### To be done
Present every line of the data below as a JSON list of strings, one string per line, and leave out the blank lines.

### Input records
------------------------------------------------------------------------
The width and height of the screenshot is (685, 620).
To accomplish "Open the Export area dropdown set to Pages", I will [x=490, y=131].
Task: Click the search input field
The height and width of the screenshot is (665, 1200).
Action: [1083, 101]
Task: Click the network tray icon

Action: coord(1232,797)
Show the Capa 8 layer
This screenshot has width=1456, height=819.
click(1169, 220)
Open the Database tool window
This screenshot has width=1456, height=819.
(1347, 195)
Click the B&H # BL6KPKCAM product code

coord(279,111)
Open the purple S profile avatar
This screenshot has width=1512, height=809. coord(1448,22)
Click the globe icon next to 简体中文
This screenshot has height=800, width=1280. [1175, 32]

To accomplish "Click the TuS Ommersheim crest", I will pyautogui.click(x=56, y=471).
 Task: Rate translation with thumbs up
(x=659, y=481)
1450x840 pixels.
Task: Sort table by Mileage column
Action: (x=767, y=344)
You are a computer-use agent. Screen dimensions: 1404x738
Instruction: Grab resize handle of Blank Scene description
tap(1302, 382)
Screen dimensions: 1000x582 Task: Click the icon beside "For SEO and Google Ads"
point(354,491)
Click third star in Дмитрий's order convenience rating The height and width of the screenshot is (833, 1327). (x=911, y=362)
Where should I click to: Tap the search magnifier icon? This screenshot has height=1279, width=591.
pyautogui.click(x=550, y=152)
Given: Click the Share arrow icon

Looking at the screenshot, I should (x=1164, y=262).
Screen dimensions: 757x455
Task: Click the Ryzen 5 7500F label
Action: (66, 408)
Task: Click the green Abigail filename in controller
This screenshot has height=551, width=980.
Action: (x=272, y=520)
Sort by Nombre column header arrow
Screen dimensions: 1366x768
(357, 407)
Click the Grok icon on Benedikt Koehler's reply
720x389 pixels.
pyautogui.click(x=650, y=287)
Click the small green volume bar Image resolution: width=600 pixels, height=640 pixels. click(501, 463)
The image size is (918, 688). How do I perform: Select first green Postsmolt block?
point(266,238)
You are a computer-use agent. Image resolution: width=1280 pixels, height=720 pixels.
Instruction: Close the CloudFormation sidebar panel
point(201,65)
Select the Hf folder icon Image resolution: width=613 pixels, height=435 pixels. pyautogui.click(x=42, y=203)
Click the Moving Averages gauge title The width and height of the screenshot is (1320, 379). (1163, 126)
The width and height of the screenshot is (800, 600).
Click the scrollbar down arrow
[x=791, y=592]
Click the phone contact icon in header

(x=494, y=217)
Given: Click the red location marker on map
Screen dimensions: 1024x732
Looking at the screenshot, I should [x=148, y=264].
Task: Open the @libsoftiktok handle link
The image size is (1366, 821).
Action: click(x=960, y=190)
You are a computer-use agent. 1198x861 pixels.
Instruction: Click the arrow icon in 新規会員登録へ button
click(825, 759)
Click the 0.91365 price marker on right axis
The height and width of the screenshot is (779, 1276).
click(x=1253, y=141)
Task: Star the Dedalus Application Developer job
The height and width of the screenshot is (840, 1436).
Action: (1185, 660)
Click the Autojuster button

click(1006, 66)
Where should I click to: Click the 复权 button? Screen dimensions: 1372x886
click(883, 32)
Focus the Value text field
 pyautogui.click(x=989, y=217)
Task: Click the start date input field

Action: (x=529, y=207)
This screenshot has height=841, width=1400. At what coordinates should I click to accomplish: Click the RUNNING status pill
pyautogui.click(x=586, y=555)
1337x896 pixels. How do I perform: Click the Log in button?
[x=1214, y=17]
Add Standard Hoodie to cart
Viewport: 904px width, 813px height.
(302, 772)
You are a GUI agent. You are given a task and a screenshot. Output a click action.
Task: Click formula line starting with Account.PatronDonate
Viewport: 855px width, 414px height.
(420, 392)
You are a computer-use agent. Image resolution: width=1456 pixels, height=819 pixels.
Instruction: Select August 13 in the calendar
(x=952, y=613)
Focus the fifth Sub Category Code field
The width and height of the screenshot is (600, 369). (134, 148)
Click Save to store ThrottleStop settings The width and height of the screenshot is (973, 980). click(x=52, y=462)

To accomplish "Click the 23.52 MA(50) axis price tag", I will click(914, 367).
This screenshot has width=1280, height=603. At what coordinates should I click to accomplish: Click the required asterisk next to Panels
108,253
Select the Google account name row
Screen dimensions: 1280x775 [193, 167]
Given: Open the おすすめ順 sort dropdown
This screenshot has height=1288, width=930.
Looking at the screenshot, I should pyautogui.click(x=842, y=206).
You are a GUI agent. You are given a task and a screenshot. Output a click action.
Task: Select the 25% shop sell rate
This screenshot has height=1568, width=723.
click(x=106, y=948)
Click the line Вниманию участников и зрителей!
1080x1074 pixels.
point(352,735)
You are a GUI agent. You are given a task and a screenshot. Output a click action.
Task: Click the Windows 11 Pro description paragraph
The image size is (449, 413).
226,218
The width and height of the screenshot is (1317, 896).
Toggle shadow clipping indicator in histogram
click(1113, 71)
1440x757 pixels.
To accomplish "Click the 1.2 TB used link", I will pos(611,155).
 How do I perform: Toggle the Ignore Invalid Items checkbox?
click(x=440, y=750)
------------------------------------------------------------------------
### Task response
[
  "The width and height of the screenshot is (685, 620).",
  "To accomplish \"Open the Export area dropdown set to Pages\", I will [x=490, y=131].",
  "Task: Click the search input field",
  "The height and width of the screenshot is (665, 1200).",
  "Action: [1083, 101]",
  "Task: Click the network tray icon",
  "Action: coord(1232,797)",
  "Show the Capa 8 layer",
  "This screenshot has width=1456, height=819.",
  "click(1169, 220)",
  "Open the Database tool window",
  "This screenshot has width=1456, height=819.",
  "(1347, 195)",
  "Click the B&H # BL6KPKCAM product code",
  "coord(279,111)",
  "Open the purple S profile avatar",
  "This screenshot has width=1512, height=809. coord(1448,22)",
  "Click the globe icon next to 简体中文",
  "This screenshot has height=800, width=1280. [1175, 32]",
  "To accomplish \"Click the TuS Ommersheim crest\", I will pyautogui.click(x=56, y=471).",
  " Task: Rate translation with thumbs up",
  "(x=659, y=481)",
  "1450x840 pixels.",
  "Task: Sort table by Mileage column",
  "Action: (x=767, y=344)",
  "You are a computer-use agent. Screen dimensions: 1404x738",
  "Instruction: Grab resize handle of Blank Scene description",
  "tap(1302, 382)",
  "Screen dimensions: 1000x582 Task: Click the icon beside \"For SEO and Google Ads\"",
  "point(354,491)",
  "Click third star in Дмитрий's order convenience rating The height and width of the screenshot is (833, 1327). (x=911, y=362)",
  "Where should I click to: Tap the search magnifier icon? This screenshot has height=1279, width=591.",
  "pyautogui.click(x=550, y=152)",
  "Given: Click the Share arrow icon",
  "Looking at the screenshot, I should (x=1164, y=262).",
  "Screen dimensions: 757x455",
  "Task: Click the Ryzen 5 7500F label",
  "Action: (66, 408)",
  "Task: Click the green Abigail filename in controller",
  "This screenshot has height=551, width=980.",
  "Action: (x=272, y=520)",
  "Sort by Nombre column header arrow",
  "Screen dimensions: 1366x768",
  "(357, 407)",
  "Click the Grok icon on Benedikt Koehler's reply",
  "720x389 pixels.",
  "pyautogui.click(x=650, y=287)",
  "Click the small green volume bar Image resolution: width=600 pixels, height=640 pixels. click(501, 463)",
  "The image size is (918, 688). How do I perform: Select first green Postsmolt block?",
  "point(266,238)",
  "You are a computer-use agent. Image resolution: width=1280 pixels, height=720 pixels.",
  "Instruction: Close the CloudFormation sidebar panel",
  "point(201,65)",
  "Select the Hf folder icon Image resolution: width=613 pixels, height=435 pixels. pyautogui.click(x=42, y=203)",
  "Click the Moving Averages gauge title The width and height of the screenshot is (1320, 379). (1163, 126)",
  "The width and height of the screenshot is (800, 600).",
  "Click the scrollbar down arrow",
  "[x=791, y=592]",
  "Click the phone contact icon in header",
  "(x=494, y=217)",
  "Given: Click the red location marker on map",
  "Screen dimensions: 1024x732",
  "Looking at the screenshot, I should [x=148, y=264].",
  "Task: Open the @libsoftiktok handle link",
  "The image size is (1366, 821).",
  "Action: click(x=960, y=190)",
  "You are a computer-use agent. 1198x861 pixels.",
  "Instruction: Click the arrow icon in 新規会員登録へ button",
  "click(825, 759)",
  "Click the 0.91365 price marker on right axis",
  "The height and width of the screenshot is (779, 1276).",
  "click(x=1253, y=141)",
  "Task: Star the Dedalus Application Developer job",
  "The height and width of the screenshot is (840, 1436).",
  "Action: (1185, 660)",
  "Click the Autojuster button",
  "click(1006, 66)",
  "Where should I click to: Click the 复权 button? Screen dimensions: 1372x886",
  "click(883, 32)",
  "Focus the Value text field",
  " pyautogui.click(x=989, y=217)",
  "Task: Click the start date input field",
  "Action: (x=529, y=207)",
  "This screenshot has height=841, width=1400. At what coordinates should I click to accomplish: Click the RUNNING status pill",
  "pyautogui.click(x=586, y=555)",
  "1337x896 pixels. How do I perform: Click the Log in button?",
  "[x=1214, y=17]",
  "Add Standard Hoodie to cart",
  "Viewport: 904px width, 813px height.",
  "(302, 772)",
  "You are a GUI agent. You are given a task and a screenshot. Output a click action.",
  "Task: Click formula line starting with Account.PatronDonate",
  "Viewport: 855px width, 414px height.",
  "(420, 392)",
  "You are a computer-use agent. Image resolution: width=1456 pixels, height=819 pixels.",
  "Instruction: Select August 13 in the calendar",
  "(x=952, y=613)",
  "Focus the fifth Sub Category Code field",
  "The width and height of the screenshot is (600, 369). (134, 148)",
  "Click Save to store ThrottleStop settings The width and height of the screenshot is (973, 980). click(x=52, y=462)",
  "To accomplish \"Click the 23.52 MA(50) axis price tag\", I will click(914, 367).",
  "This screenshot has width=1280, height=603. At what coordinates should I click to accomplish: Click the required asterisk next to Panels",
  "108,253",
  "Select the Google account name row",
  "Screen dimensions: 1280x775 [193, 167]",
  "Given: Open the おすすめ順 sort dropdown",
  "This screenshot has height=1288, width=930.",
  "Looking at the screenshot, I should pyautogui.click(x=842, y=206).",
  "You are a GUI agent. You are given a task and a screenshot. Output a click action.",
  "Task: Select the 25% shop sell rate",
  "This screenshot has height=1568, width=723.",
  "click(x=106, y=948)",
  "Click the line Вниманию участников и зрителей!",
  "1080x1074 pixels.",
  "point(352,735)",
  "You are a GUI agent. You are given a task and a screenshot. Output a click action.",
  "Task: Click the Windows 11 Pro description paragraph",
  "The image size is (449, 413).",
  "226,218",
  "The width and height of the screenshot is (1317, 896).",
  "Toggle shadow clipping indicator in histogram",
  "click(1113, 71)",
  "1440x757 pixels.",
  "To accomplish \"Click the 1.2 TB used link\", I will pos(611,155).",
  " How do I perform: Toggle the Ignore Invalid Items checkbox?",
  "click(x=440, y=750)"
]